Now, against a drumbeat of calls for policy makers to get serious about inflation, Glapinski is doubling down instead. Although price growth has already reached the central bank’s target range for the first time in four years, after the steepest monthly increase since 2004, the governor said last week Poland’s record two-year pause on rates may get longer still as updated forecasts suggest the acceleration won’t last.
“The Polish central bank is not going to hurry with monetary policy tightening, unless it sees a really dramatic change in the inflation environment,” said Maciej Reluga, chief economist at Bank Zachodni WBK SA.
Inflation is on a roll across eastern Europe as countries emerge from the grip of unprecedented price declines. Hungary and the Czech Republic this month reported bigger-than-forecast readings for February, which put price growth near or above their targets.
In Poland, data on Tuesday showed the annual index in positive territory for a third month in February, rising to 2.2 percent from a revised 1.7 percent in January. The reading came a tenth of a percentage point above the median of 19 estimates in a Bloomberg survey. While reaching the highest in more than four years, it remains below the central bank’s goal of 2.5 percent.
“Given the upside surprises in inflation in the Czech Republic, Hungary as well as in a number of EU countries, there’s a good chance Polish inflation will also pick up beyond what is now expected,” Gabor Ambrus, a strategist at NatWest Markets in London, said before the data was published. “The Polish central bank will come to terms with the changing inflation dynamics, and it will signal the growing probability of a faster rate hike.”
The central bank has countered by emphasizing that core inflation remains close to zero, “pointing to still-low demand pressure.” Core inflation, which excludes food and fuel prices, was at zero in December. Figures for January and February will be reported by the central bank on Wednesday.
Updated central bank projections, released on Monday after upward revisions, showed inflation accelerating to 2 percent this year and staying at that level in 2018, while also undershooting the 2.5 percent target in 2019. Under that outlook, Glapinski said he saw no “grounds for rate hikes this year. What’s more, based on this projection, I wouldn’t see any need for tightening even in 2018.”

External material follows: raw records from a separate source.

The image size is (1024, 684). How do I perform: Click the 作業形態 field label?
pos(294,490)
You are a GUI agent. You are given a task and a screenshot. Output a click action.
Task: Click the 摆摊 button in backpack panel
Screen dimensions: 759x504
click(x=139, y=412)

With no support in sight from the central bank, the zloty’s longest rally since May 2015 is fizzling out. After gaining 3.4 percent over the last three months versus the euro, the zloty has fallen 0.7 percent in March on concern its yield advantage is waning. The zloty was little changed on Tuesday, trading at 4.3236 per euro at 2:06 p.m. in Warsaw.
Still, after a rate meeting last week, policy makers pledged to remain on alert to any risks and surprises that could prompt them to change their bias. The central bank expects “a breakthrough” in the inflation path around the middle of this year, when price increases will slow, confirming the risk of a target overshoot is “limited,” according to Glapinski. For that to happen, the central bank is counting on the fading effect of higher global commodities prices.

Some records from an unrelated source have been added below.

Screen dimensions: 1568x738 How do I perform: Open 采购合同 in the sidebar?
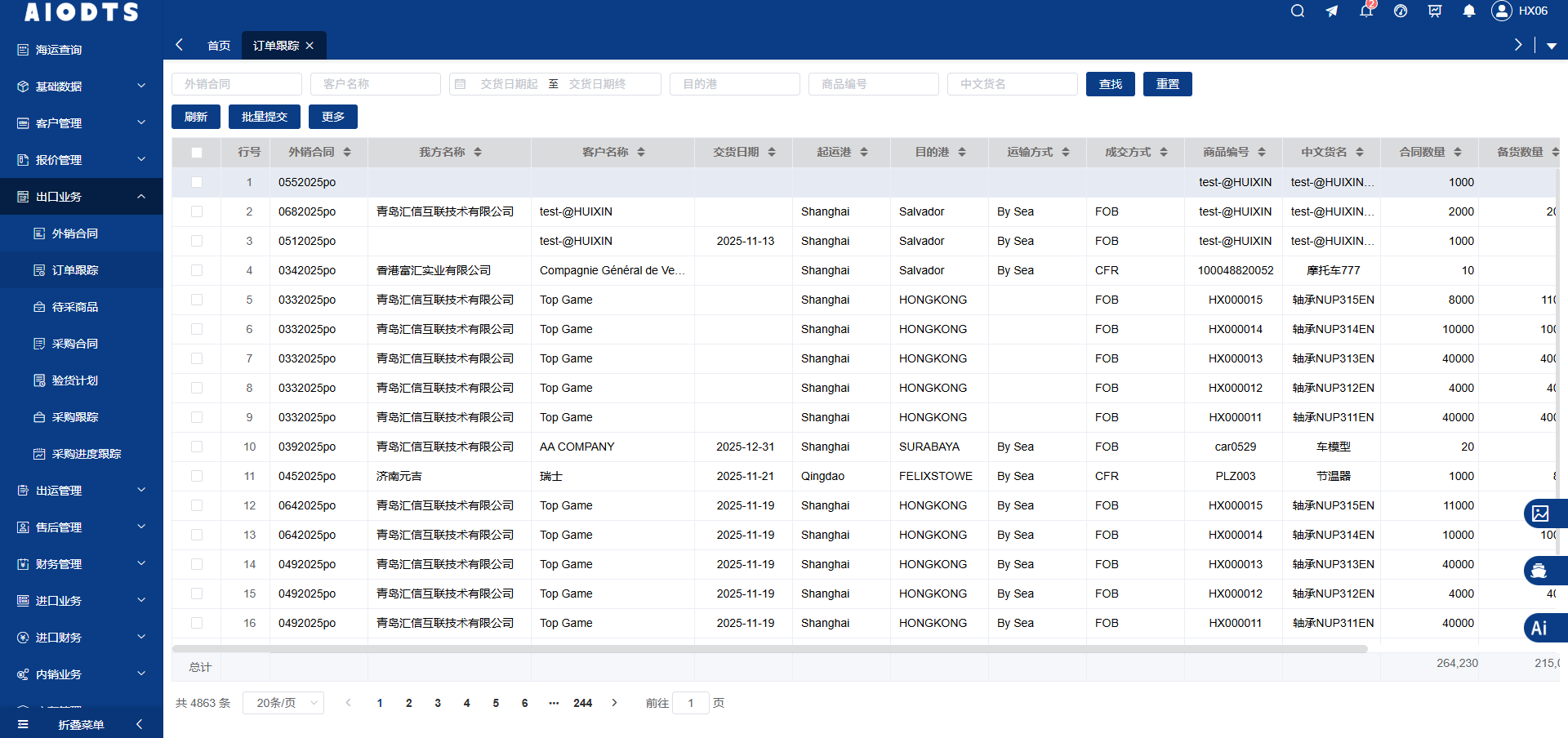75,344
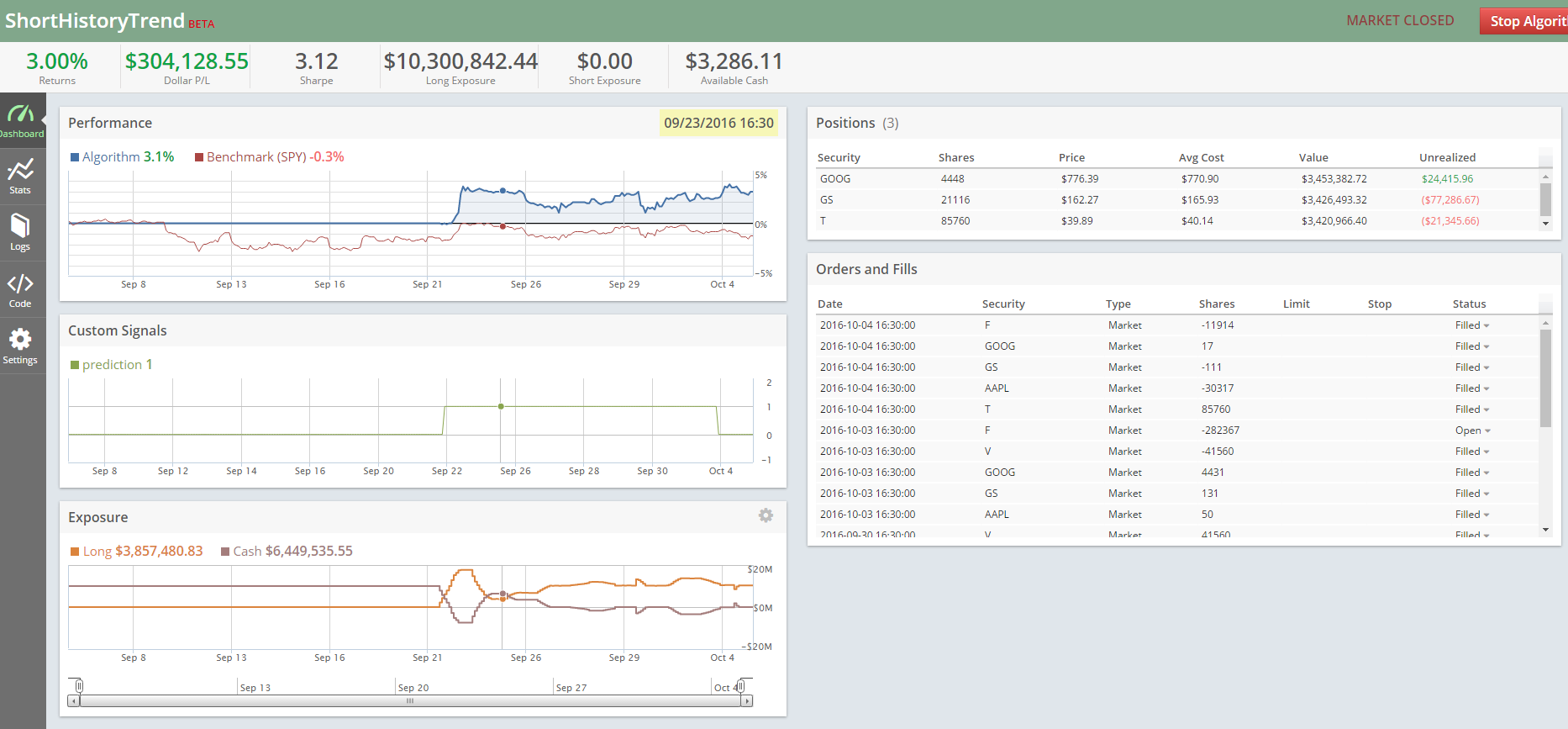Screen dimensions: 1568x729
Task: Click the Stop Algorithm button
Action: tap(1524, 21)
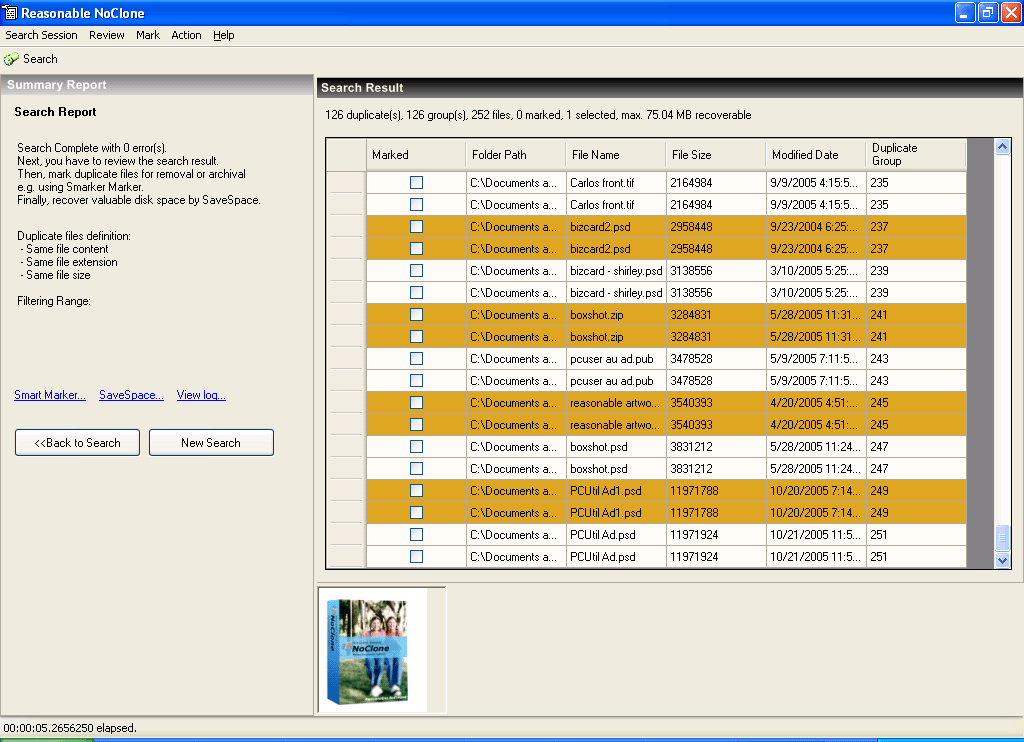This screenshot has width=1024, height=742.
Task: Click the NoClone app icon in title bar
Action: coord(11,12)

A base effect accounted for about 0.8 percentage point of January’s 1.7 percent inflation, according to Jacek Kotlowski, the Polish central bank’s deputy head of economic research. The statistical impact will be the opposite in the second half, bringing the headline index down. As core inflation quickens, consumer-price growth will stabilize, he said on Monday.
Brighter prospects for the economy will “only gradually” boost domestic inflationary pressure, policy makers said. The new projection raised this year’s forecast for growth in gross domestic product to 3.7 percent from 3.6 percent, with GDP gains set to ease to 3.3 percent in 2018 and 3.2 percent in 2019.
“In our opinion, the council underestimates the impact of the improving economic performance on prices,” said Tomasz Kaczor, chief economist at Bank Gospodarstwa Krajowego in Warsaw. Prices measured by “the CPI, while increasing not as dynamically as in the past months, will be still surprising us with readings much higher than in the projection. As a result, the wait-and-see bias may be more and more difficult to justify.”